Ryanair has already challenged as misleading the assertion the offer is not capable of completion by lodging a complaint with the Takover Panel and has today published a letter sent to Barrington questioning the carrier’s arguments over its ability to remain independent.
Here’s what they say:
Mr Colm Barrington
Aer Lingus Group plc
8 January 2009
Does Aer Lingus Really Have A Viable Independent Future?
We refer to your 22 December letter to all Aer Lingus shareholders in which you (wrongly) claimed that European airline consolidation is not really happening and that Aer Lingus’ “independence” strategy is a viable alternative to airline consolidation. Since we believe these claims are patently untrue perhaps you could explain to your shareholders why you are ignoring the following facts:
1. Airline consolidation is accelerating across
2. Aer Lingus’ own advisor (Goldman Sachs) doesn’t believe it has an independent future.
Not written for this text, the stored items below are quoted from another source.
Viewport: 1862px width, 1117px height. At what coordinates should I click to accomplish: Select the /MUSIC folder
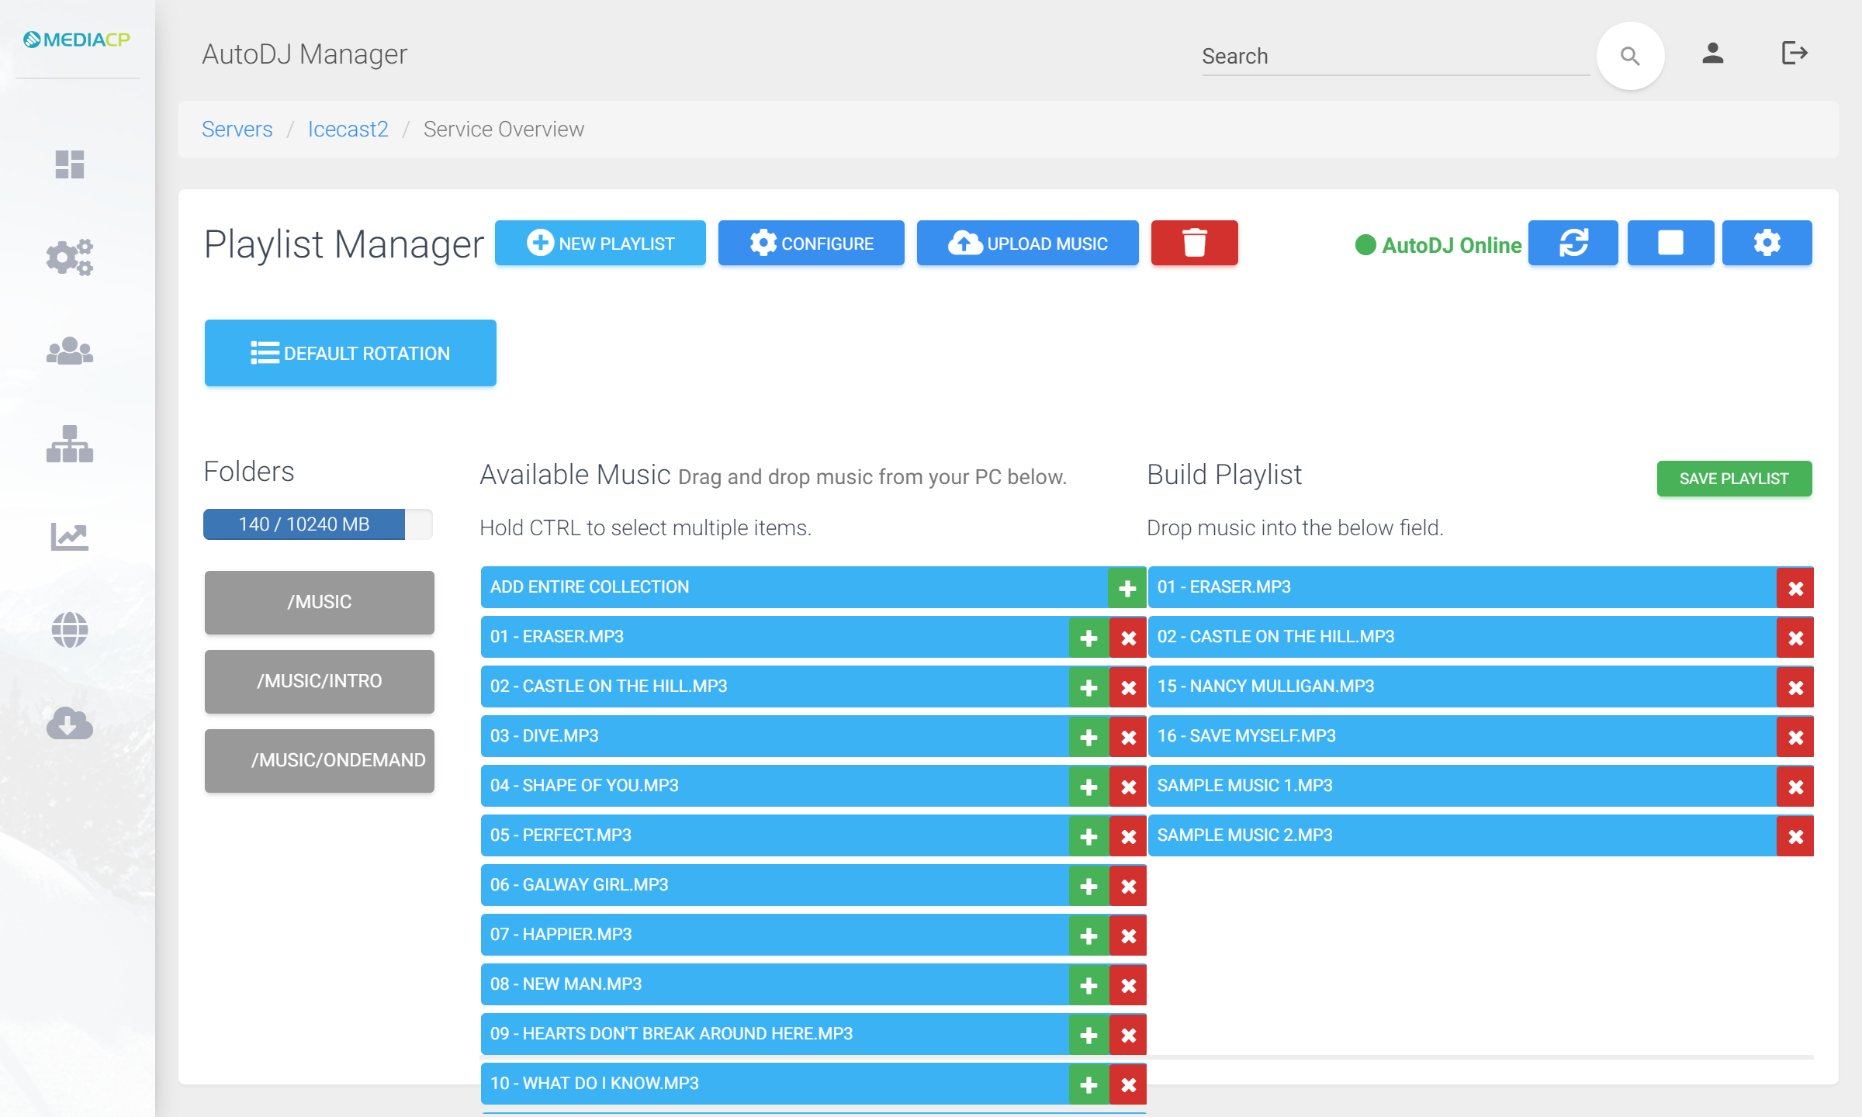[318, 601]
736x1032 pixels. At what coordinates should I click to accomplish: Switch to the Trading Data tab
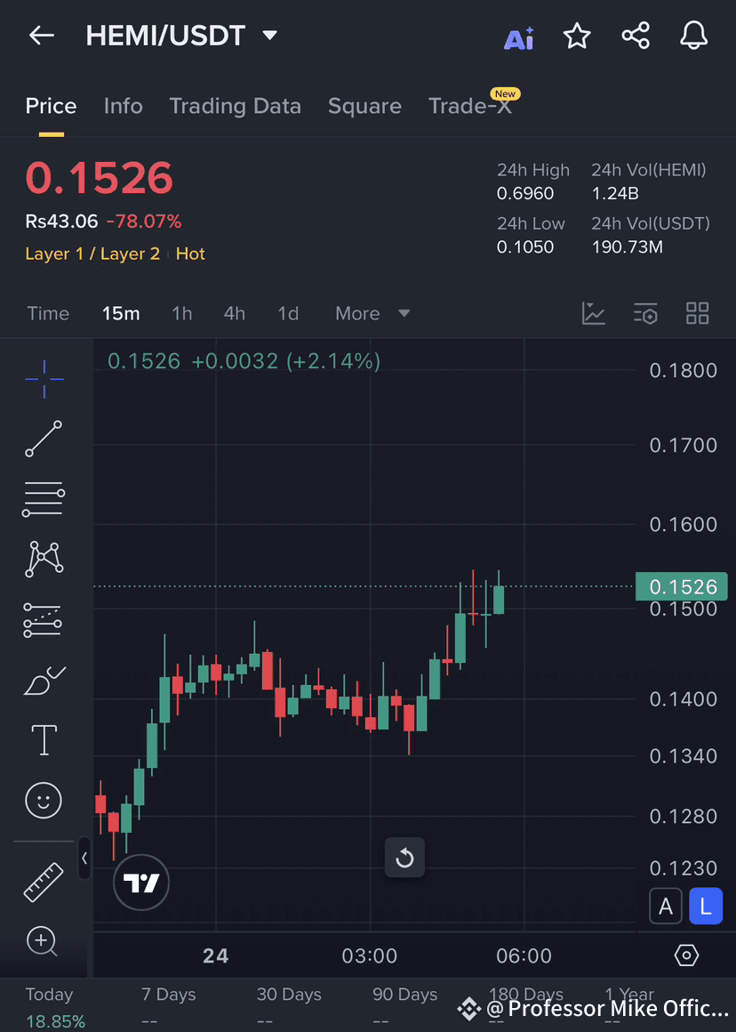pos(235,106)
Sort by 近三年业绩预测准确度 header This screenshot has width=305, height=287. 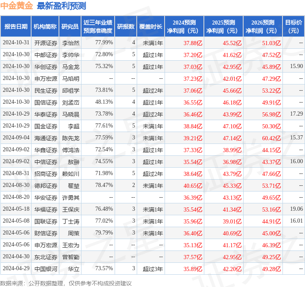click(97, 26)
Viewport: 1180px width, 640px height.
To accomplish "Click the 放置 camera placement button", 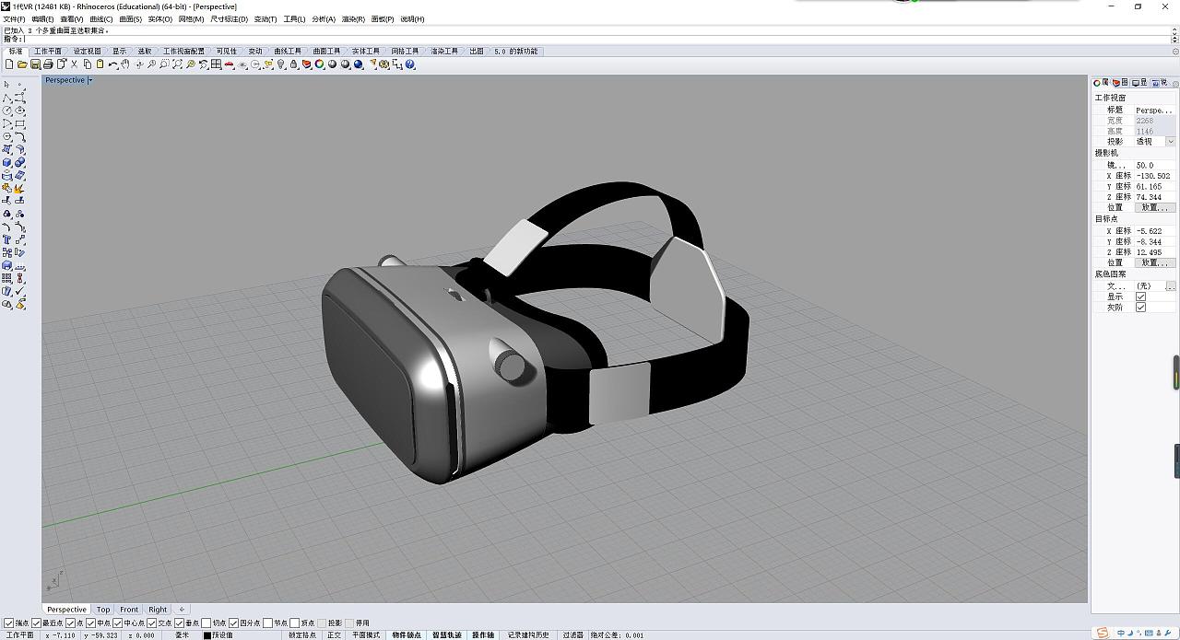I will tap(1152, 206).
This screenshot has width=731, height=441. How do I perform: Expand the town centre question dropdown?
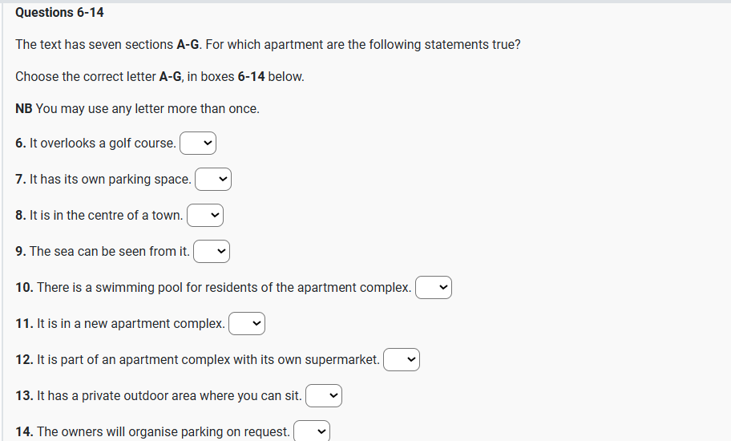[205, 216]
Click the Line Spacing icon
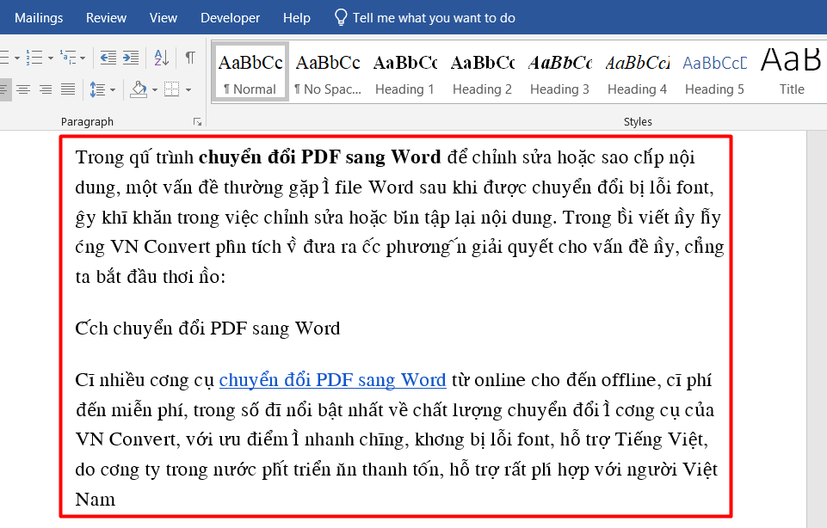The image size is (827, 528). 98,89
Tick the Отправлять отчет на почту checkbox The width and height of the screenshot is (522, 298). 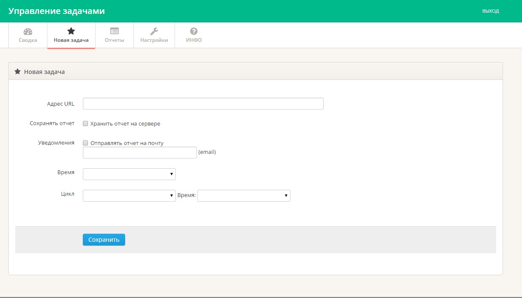(85, 143)
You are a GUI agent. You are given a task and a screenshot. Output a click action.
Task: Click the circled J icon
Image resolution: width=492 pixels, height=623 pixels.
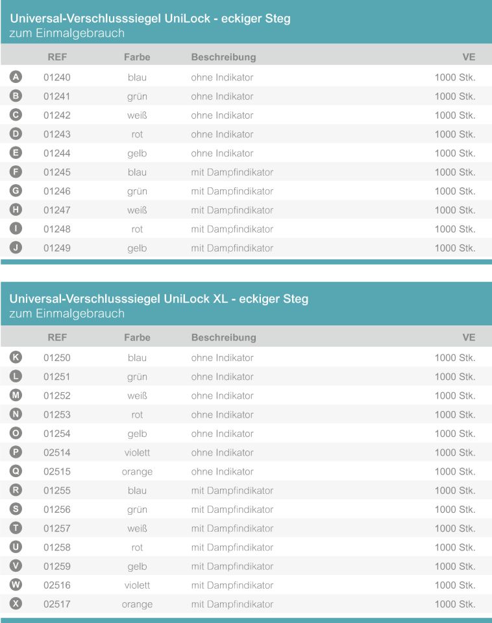coord(16,248)
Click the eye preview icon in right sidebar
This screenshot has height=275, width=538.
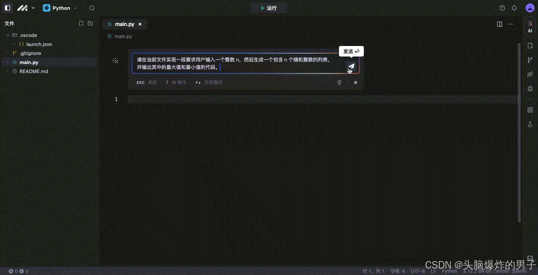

In its latest airline research paper (3 Dec. 2008) Goldman Sachs confirmed its belief that “it seems inevitable that all European carriers will belong to one of the big three groups (BA, Lufthansa and AF-KLM) either through direct ownership or deeper alliances“. Is there any independent expert outside of Aer Lingus who has any faith that your independence strategy will be successful?
3. Aer Lingus’ Chairman doesn’t believe it has an independent future. In your interview with the Irish Times (12 Dec. 2008) you “vowed to find a friendly investor who will take a majority stake in the airline“. You also went on to claim that from a “consumer point of view” and a “country point of view“, Air France-KLM “would be a better option than Ryanair” but “I haven’t got a call yet“. Aer Lingus’ shareholders are entitled to a progress update on your “vow” to find a friendly majority investor and an explanation as to how a friendly majority investor reconciles with a strategy of “independence“?
4. Aer Lingus’ Chief Executive doesn’t seem to believe it has an “independent future“. In his “keynote address” (to the ISTT Annual Conference (30 Sept-2 Oct 2008) in Dublin) “On the Future of the Travel Industry” Dermot Mannion suggested that by 2015, there could be just 5 large European airlines left, namely Air France-KLM, BA/Iberia, Lufthansa, easyJet and Ryanair. Can you explain to Aer Lingus shareholders why your Chief Executive believes that Aer Lingus may not exist as an independent airline in just 6 years time?
Perhaps this is why Mr Mannion has recently negotiated an agreement with Aer Lingus, which will allow him to trigger the payment of a “failure fee” of up to €2.8 million to himself if there is a change in control of Aer Lingus and he chooses to resign. Why would Aer Lingus or Mr Mannion discuss, negotiate or agree such a large “failure fee” if either you or Mr Mannion really believe that Aer Lingus has an “independent future“?